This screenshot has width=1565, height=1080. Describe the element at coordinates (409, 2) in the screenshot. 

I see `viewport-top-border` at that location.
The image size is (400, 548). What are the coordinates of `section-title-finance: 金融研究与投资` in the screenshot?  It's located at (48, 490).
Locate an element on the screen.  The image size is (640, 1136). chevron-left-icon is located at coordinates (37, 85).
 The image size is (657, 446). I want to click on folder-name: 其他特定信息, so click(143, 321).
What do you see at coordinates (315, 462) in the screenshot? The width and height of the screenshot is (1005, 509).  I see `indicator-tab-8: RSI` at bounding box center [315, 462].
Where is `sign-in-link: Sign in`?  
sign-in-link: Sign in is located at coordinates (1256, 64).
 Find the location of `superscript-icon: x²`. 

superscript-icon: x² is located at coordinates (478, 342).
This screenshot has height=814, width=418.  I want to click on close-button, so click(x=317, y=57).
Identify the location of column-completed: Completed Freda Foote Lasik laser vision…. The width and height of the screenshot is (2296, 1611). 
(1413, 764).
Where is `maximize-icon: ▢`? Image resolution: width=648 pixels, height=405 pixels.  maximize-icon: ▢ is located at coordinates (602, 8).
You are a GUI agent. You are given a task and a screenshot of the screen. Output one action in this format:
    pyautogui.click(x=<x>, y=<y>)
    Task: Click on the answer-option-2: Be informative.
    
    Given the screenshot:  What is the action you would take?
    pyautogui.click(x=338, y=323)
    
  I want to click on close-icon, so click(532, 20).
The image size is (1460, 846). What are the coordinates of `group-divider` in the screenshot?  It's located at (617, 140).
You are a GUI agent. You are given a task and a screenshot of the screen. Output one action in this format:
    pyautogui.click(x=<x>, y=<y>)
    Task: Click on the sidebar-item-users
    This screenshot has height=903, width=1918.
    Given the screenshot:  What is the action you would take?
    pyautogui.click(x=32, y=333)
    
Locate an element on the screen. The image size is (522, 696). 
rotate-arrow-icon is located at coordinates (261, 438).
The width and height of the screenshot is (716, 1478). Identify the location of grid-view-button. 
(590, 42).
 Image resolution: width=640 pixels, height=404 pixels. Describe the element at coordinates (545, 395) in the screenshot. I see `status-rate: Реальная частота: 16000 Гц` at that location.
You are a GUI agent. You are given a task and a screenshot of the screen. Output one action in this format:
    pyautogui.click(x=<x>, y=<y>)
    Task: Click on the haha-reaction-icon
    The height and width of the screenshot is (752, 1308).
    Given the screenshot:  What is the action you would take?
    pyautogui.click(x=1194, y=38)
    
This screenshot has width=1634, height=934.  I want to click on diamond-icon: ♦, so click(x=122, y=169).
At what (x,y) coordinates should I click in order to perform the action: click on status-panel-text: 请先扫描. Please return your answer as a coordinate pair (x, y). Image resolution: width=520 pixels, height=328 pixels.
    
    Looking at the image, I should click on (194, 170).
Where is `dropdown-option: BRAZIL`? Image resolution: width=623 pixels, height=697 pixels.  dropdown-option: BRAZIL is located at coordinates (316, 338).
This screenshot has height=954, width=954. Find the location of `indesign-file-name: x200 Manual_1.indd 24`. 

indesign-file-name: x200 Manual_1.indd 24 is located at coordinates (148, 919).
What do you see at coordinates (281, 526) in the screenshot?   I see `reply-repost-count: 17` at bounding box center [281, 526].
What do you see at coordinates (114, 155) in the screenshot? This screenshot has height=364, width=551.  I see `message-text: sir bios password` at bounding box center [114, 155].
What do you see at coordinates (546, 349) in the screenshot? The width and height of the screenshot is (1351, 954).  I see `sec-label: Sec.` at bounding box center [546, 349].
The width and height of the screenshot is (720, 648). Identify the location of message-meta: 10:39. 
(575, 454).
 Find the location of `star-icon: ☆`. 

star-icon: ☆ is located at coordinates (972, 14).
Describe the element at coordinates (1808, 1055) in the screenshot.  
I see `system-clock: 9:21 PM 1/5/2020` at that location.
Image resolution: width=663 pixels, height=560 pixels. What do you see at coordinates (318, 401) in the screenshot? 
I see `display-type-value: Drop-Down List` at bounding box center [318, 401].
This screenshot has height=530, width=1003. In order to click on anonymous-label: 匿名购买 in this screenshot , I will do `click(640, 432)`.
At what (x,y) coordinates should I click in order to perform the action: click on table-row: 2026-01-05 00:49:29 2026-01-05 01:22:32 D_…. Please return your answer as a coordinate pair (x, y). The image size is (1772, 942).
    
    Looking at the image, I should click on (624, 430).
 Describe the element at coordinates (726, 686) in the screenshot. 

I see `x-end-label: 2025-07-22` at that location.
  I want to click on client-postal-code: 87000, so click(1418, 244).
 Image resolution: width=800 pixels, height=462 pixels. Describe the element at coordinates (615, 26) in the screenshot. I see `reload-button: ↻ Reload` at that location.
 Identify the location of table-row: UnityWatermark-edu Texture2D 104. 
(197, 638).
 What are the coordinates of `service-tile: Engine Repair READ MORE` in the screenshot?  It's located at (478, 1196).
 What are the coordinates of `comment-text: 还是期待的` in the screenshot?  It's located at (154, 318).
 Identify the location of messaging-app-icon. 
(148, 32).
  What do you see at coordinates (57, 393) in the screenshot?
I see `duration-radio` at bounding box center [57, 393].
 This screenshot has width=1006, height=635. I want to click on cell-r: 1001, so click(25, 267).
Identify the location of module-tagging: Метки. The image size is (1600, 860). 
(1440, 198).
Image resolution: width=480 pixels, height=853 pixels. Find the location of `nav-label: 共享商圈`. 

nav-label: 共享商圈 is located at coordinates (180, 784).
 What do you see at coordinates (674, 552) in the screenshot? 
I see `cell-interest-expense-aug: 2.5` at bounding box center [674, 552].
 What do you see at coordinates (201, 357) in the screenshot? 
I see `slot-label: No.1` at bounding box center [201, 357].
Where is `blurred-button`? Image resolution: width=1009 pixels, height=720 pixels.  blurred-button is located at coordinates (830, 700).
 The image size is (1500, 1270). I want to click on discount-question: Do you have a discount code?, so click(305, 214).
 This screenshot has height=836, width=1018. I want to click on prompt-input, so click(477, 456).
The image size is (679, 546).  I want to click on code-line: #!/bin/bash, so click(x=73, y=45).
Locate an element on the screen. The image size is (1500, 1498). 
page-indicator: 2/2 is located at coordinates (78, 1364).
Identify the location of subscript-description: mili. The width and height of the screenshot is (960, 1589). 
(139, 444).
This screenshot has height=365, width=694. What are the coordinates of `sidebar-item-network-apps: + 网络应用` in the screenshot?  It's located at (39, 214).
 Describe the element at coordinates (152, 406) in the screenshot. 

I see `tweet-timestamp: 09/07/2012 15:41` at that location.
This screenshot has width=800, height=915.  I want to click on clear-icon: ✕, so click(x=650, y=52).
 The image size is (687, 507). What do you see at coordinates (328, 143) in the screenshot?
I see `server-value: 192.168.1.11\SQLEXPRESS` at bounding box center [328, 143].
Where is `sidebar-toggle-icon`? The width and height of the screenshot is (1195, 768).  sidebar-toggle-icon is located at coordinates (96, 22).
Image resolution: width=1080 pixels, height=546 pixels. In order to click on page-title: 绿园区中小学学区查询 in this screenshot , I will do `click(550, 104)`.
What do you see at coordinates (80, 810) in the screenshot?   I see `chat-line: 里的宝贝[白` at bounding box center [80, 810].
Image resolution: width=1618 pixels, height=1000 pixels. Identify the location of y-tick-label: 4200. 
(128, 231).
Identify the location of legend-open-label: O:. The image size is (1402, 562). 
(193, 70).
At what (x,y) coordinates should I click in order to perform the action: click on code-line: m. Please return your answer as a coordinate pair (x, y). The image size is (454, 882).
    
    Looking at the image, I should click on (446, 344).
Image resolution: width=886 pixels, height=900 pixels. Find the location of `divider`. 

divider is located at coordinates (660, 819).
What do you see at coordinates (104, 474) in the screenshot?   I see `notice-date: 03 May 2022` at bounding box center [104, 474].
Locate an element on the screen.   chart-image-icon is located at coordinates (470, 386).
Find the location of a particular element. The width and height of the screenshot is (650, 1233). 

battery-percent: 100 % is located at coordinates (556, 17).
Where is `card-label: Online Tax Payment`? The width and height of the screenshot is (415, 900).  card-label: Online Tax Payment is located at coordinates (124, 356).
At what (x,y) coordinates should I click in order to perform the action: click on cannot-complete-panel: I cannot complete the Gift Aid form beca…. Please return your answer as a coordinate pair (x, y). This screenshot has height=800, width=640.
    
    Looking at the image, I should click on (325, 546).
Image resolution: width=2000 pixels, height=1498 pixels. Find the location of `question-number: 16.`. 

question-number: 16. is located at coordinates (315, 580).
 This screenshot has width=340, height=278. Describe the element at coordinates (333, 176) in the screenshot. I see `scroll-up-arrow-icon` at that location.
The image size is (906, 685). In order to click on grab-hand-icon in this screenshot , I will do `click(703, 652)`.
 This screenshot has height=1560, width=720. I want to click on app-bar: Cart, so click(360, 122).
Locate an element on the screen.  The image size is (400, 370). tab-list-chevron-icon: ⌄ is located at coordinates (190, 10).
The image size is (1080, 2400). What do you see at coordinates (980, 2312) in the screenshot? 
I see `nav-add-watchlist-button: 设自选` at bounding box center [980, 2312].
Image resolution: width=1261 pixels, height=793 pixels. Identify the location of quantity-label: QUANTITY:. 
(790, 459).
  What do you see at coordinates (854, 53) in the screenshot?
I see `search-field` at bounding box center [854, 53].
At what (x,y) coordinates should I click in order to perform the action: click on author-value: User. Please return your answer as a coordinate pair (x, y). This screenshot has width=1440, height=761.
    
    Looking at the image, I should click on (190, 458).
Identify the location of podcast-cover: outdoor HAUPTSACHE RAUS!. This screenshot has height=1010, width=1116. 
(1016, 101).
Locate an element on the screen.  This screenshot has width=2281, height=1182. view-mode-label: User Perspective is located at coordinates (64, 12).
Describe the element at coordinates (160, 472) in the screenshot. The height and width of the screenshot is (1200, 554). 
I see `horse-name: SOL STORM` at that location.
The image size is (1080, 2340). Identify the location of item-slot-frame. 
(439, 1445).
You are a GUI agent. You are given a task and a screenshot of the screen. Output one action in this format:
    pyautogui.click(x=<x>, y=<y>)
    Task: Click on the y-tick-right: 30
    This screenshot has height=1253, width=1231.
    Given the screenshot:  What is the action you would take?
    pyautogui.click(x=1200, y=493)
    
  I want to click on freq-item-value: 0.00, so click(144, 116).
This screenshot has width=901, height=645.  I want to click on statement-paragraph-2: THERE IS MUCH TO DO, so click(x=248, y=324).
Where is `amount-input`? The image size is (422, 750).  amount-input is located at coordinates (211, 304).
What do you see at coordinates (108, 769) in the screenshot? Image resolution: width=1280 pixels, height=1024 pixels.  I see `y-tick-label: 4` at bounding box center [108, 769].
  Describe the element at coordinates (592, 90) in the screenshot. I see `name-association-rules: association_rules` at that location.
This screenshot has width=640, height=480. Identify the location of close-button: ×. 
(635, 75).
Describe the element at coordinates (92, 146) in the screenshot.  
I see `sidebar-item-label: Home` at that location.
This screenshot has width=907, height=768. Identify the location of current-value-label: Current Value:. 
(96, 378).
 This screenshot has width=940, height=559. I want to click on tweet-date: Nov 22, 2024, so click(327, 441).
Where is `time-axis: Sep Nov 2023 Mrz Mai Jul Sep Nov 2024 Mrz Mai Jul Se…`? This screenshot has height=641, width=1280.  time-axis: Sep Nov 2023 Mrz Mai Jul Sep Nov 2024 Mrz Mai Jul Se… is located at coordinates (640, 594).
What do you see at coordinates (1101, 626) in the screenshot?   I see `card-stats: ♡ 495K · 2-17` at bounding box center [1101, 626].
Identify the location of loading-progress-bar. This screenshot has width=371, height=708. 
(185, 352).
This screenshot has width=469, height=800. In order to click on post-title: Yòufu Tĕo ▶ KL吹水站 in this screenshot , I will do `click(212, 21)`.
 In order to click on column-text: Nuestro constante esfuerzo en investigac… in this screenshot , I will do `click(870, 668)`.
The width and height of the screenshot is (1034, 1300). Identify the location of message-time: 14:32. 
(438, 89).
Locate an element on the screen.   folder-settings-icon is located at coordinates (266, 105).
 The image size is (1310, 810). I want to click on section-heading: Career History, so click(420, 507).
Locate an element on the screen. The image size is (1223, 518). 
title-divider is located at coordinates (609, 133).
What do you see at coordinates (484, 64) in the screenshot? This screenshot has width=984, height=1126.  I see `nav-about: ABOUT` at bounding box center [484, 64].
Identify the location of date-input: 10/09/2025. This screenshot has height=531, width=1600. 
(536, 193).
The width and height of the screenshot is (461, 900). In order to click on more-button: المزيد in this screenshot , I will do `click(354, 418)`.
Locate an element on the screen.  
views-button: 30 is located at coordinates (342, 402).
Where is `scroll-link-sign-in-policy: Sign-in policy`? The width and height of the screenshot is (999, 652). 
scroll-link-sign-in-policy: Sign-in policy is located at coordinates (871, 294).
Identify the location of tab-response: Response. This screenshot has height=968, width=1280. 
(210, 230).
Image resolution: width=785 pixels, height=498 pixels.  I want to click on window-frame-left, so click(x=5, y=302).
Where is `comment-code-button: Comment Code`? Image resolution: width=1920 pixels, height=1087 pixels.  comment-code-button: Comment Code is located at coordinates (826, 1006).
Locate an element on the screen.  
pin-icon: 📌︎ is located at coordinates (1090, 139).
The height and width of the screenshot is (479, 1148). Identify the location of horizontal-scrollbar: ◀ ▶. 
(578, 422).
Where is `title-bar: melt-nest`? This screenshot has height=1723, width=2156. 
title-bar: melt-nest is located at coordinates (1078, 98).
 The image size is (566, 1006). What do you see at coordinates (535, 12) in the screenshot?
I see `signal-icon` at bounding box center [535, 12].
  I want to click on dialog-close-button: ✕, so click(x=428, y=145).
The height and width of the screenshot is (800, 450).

• _EXERCISE AIM_
Rewrite the entries from the line containing "The image size is (1460, 846)." down to the line containing "pyautogui.click(x=32, y=333)", replacing "group-divider" with "section-divider" and leaving everything else in those lines unchanged.

• _REPLY TO THE EXERCISE_
The image size is (1460, 846). What are the coordinates of `section-divider` in the screenshot?  It's located at (617, 140).
You are a GUI agent. You are given a task and a screenshot of the screen. Output one action in this format:
    pyautogui.click(x=<x>, y=<y>)
    Task: Click on the sidebar-item-users
    This screenshot has height=903, width=1918.
    Given the screenshot:  What is the action you would take?
    pyautogui.click(x=32, y=333)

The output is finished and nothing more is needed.